Activist hedge fund Elliott Management‘s letter to BHP Billiton’s board on Monday is only one of a series of high profile interventions in recent years.
Yet the bold approach by the fund which claims around a 4.1 percent interest in the £78 billion ($96 billion) mining giant is only one of a series of high profile interventions made by Elliott Management (or its subsidiaries) in recent years.
These include last month’s threat to Dutch chemicals firm Akzo Nobel’s directors to call a vote on ousting the board if it refused to engage with bidder and U.S. rival PPG and pushing Katherine Garrett-Cox, then-chief executive officer (CEO) of Scottish investment house Alliance Trust, to the door last year in response to the firm’s underwhelming performance.
Paul Singer, a 72-year old billionaire, set up Elliott back in 1977 with just north of a million dollars of seed capital raised from friends and family. Since then the fund’s assets under management (AUM) have soared to around $31 billion, securing it a place among today’s largest global hedge funds.
Meanwhile, Singer’s own net worth was most recently estimated by Forbes at $2.6 billion.
Joining the founder at the top are three other equity partners, including son Gordon who runs the London office, portfolio manager Steven Kasoff and Singer’s co-chief investment officer, Jon Pollock.
Republican Singer’s stance towards the party’s current leadership has meandered in recent months with the Elliott Management founder’s initial vocal rejection of President Donald Trump replaced with an apparent wholesale change in attitude, accompanied by a visit to the White House which was gleefully seized upon and trumpeted by the president.
“As you know, Paul was very much involved with the anti-Trump or as they say ‘Never Trump’ and Paul just left and he’s given us his total support and it’s all about unification … So, I want to thank Paul Singer for being here and coming up to the office. He was a very strong opponent and now he’s a very strong ally and I appreciate that,” Trump said at a news conference in February.
The highly respected hedge fund tycoon ably demonstrated that persistence can beat resistance when his fifteen-year tussle with the Argentinian government over unpaid bond obligations owed to his fund resulted in a $2.4 billion windfall for Elliott.
Indeed, the fund is said to have only had two years in which it has ended down since it was founded 40 years ago, according to Forbes.

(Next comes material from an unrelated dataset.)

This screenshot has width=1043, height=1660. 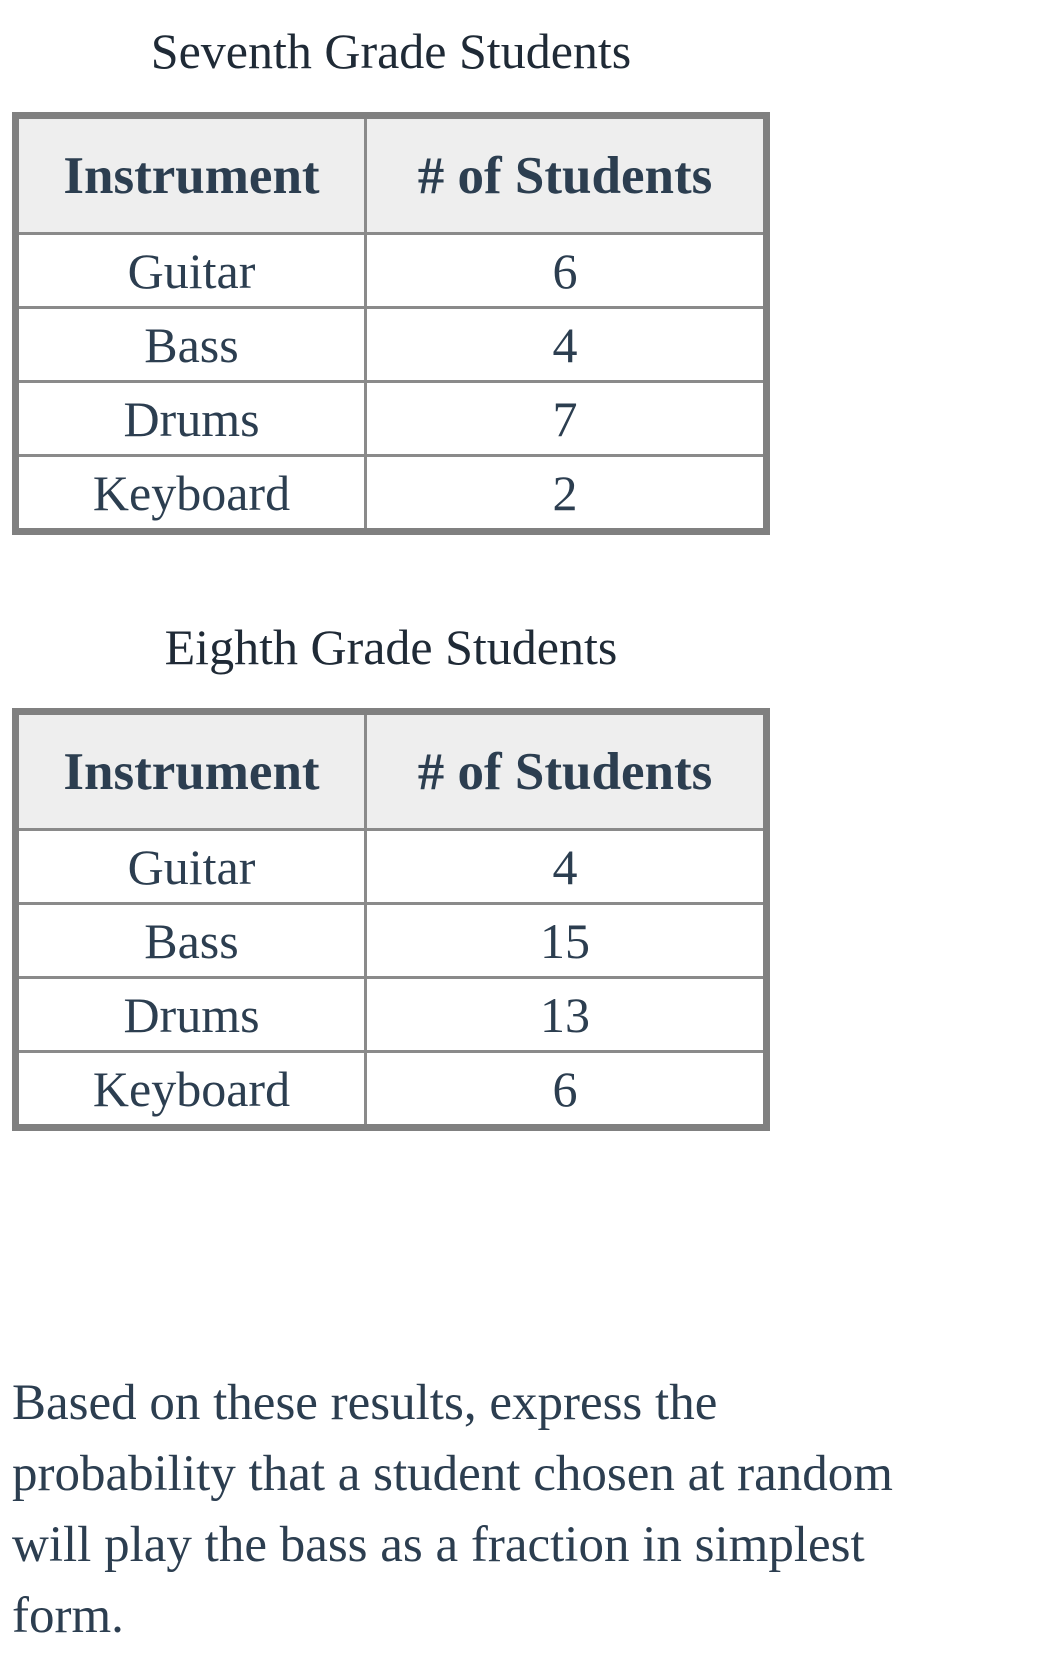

“We try to make money all the time,” Singer told the Wall Street Journal in October 2016, as he explained how the firm’s strategy had evolved since the 1970s from a focus on convertible hedging and other relative value arbitrage to distressed investing to merger arbitrage and now to active equity investing.
“Active equity investing is a natural evolution for Elliott in trying to make something happen and control our destiny not just annoy people,” he added.
Asked by a reporter in 2016 how company bosses reacted to an unsolicited call from him, Singer asserted that such a situation wasn’t realistic.
“I’m not the one making the call. I’m the lurking presence,” he smiled.